**WHAT YOU WILL DO**
Give every line of the records exactly, please, from the first up to and including the one containing "La marque (154, 19)".

[AVAILABLE DATA]

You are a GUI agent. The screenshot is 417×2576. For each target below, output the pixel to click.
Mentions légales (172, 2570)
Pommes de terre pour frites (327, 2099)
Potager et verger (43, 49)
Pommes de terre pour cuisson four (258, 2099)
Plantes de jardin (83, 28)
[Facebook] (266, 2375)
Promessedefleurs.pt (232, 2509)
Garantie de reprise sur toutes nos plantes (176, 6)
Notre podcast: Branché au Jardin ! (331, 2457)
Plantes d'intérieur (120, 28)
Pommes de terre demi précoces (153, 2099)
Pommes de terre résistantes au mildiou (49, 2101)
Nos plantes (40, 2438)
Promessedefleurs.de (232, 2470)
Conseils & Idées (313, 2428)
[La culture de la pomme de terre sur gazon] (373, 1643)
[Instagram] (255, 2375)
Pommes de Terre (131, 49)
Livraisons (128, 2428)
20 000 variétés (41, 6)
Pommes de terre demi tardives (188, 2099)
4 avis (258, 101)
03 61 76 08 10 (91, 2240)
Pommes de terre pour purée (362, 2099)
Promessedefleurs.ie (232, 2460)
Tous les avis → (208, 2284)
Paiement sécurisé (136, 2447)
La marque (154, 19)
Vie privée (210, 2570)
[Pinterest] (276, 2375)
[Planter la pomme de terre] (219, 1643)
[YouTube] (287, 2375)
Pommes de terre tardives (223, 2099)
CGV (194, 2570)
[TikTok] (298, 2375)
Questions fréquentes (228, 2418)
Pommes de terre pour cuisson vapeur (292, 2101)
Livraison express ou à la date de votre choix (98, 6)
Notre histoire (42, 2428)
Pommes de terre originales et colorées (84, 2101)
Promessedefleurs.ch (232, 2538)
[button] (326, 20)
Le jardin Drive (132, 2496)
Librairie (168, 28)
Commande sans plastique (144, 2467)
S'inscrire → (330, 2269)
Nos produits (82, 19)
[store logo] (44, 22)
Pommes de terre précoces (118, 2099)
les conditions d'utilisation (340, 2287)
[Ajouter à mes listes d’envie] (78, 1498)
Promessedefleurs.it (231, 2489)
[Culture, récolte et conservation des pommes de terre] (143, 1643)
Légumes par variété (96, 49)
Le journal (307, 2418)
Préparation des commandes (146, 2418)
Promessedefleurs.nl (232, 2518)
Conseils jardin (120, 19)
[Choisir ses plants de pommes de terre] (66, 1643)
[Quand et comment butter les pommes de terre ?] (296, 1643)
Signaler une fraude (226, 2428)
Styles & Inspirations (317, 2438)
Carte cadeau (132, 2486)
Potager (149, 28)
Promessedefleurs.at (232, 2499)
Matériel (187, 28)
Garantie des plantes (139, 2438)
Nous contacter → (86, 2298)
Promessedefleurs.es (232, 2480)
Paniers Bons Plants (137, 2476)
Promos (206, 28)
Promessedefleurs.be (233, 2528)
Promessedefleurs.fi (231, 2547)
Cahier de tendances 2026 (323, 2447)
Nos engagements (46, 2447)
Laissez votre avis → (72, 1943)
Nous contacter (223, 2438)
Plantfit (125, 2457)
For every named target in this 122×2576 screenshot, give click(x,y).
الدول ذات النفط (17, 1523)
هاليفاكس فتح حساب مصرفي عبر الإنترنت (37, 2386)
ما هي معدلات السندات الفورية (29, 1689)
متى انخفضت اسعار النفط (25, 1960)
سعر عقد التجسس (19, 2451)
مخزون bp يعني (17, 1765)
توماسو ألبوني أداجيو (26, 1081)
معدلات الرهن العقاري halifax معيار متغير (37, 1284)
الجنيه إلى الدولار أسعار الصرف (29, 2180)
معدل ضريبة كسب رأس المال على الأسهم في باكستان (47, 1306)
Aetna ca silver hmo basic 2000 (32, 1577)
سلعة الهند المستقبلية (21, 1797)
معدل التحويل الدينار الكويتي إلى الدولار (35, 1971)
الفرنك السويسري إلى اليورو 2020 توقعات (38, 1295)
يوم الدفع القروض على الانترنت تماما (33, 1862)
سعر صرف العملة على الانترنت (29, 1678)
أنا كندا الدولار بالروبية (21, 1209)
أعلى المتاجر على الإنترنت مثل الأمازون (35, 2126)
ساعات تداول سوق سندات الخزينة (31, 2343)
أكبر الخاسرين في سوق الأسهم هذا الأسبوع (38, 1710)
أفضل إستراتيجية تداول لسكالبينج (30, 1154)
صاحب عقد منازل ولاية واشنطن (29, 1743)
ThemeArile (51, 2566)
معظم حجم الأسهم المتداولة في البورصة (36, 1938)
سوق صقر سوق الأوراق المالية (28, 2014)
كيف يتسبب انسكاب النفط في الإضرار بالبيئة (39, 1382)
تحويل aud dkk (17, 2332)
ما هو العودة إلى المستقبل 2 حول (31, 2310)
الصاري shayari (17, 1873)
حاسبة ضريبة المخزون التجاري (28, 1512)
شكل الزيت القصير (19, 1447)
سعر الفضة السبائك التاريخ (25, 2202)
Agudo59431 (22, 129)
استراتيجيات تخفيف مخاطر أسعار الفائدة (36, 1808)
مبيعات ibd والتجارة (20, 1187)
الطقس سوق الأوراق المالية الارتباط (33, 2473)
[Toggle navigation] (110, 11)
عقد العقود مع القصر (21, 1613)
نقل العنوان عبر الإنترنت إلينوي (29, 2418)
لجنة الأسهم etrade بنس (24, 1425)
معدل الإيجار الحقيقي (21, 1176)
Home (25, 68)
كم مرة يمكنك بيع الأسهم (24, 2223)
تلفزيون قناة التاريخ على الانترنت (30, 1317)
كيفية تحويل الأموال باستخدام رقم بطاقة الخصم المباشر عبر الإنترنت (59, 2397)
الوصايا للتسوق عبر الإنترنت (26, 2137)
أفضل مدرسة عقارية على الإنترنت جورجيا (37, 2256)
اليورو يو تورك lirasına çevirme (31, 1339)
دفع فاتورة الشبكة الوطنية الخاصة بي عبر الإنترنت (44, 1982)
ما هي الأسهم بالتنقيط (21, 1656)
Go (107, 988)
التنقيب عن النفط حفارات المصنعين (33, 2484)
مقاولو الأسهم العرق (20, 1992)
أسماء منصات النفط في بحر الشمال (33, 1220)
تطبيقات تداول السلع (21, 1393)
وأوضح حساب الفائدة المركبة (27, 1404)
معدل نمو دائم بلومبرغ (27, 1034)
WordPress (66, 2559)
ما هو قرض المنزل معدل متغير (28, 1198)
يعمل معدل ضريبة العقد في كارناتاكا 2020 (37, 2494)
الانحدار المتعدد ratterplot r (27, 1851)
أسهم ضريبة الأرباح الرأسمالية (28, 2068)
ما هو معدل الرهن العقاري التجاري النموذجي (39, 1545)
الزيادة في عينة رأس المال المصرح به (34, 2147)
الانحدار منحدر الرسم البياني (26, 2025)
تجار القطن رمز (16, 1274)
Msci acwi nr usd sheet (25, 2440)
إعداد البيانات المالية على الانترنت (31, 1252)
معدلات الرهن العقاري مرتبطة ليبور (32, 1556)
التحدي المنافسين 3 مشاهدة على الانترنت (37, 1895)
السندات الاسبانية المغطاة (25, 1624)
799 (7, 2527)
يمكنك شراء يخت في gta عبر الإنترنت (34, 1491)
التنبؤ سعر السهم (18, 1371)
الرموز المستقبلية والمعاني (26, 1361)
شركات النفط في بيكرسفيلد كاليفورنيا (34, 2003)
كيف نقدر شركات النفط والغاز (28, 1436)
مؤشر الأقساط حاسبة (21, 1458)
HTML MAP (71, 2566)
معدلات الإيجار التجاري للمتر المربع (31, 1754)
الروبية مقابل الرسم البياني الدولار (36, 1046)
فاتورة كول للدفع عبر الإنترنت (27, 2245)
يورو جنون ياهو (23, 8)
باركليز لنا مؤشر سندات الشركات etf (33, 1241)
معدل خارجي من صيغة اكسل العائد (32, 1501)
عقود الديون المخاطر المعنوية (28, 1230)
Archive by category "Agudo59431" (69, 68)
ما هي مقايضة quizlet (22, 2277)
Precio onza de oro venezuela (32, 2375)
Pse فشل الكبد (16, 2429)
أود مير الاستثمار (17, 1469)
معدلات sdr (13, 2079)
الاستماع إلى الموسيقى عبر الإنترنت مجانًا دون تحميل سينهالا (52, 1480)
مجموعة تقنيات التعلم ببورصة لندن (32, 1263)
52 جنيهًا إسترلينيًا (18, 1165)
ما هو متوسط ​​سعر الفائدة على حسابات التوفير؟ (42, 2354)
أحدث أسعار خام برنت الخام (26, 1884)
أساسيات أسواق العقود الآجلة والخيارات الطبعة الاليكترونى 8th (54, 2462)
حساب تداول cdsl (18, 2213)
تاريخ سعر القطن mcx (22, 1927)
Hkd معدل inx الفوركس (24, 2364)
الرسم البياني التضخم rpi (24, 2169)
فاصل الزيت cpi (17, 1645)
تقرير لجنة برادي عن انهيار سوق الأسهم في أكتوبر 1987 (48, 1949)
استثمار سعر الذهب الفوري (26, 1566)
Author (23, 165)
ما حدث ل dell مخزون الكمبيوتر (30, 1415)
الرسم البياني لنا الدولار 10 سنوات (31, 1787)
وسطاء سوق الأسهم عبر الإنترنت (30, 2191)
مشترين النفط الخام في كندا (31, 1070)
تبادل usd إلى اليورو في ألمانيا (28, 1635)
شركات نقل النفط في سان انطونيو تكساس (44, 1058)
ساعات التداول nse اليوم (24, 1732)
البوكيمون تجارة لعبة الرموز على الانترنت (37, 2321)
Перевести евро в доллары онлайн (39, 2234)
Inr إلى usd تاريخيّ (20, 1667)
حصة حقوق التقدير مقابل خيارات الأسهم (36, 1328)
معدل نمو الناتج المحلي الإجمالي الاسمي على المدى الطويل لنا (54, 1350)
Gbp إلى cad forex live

[/AVAILABLE DATA]

**RESPONSE BOX**
You are a GUI agent. The screenshot is 417×2576. For each target below, output the pixel to click.
Mentions légales (172, 2570)
Pommes de terre pour frites (327, 2099)
Potager et verger (43, 49)
Pommes de terre pour cuisson four (258, 2099)
Plantes de jardin (83, 28)
[Facebook] (266, 2375)
Promessedefleurs.pt (232, 2509)
Garantie de reprise sur toutes nos plantes (176, 6)
Notre podcast: Branché au Jardin ! (331, 2457)
Plantes d'intérieur (120, 28)
Pommes de terre demi précoces (153, 2099)
Pommes de terre résistantes au mildiou (49, 2101)
Nos plantes (40, 2438)
Promessedefleurs.de (232, 2470)
Conseils & Idées (313, 2428)
[La culture de la pomme de terre sur gazon] (373, 1643)
[Instagram] (255, 2375)
Pommes de Terre (131, 49)
Livraisons (128, 2428)
20 000 variétés (41, 6)
Pommes de terre demi tardives (188, 2099)
4 avis (258, 101)
03 61 76 08 10 (91, 2240)
Pommes de terre pour purée (362, 2099)
Promessedefleurs.ie (232, 2460)
Tous les avis → (208, 2284)
Paiement sécurisé (136, 2447)
La marque (154, 19)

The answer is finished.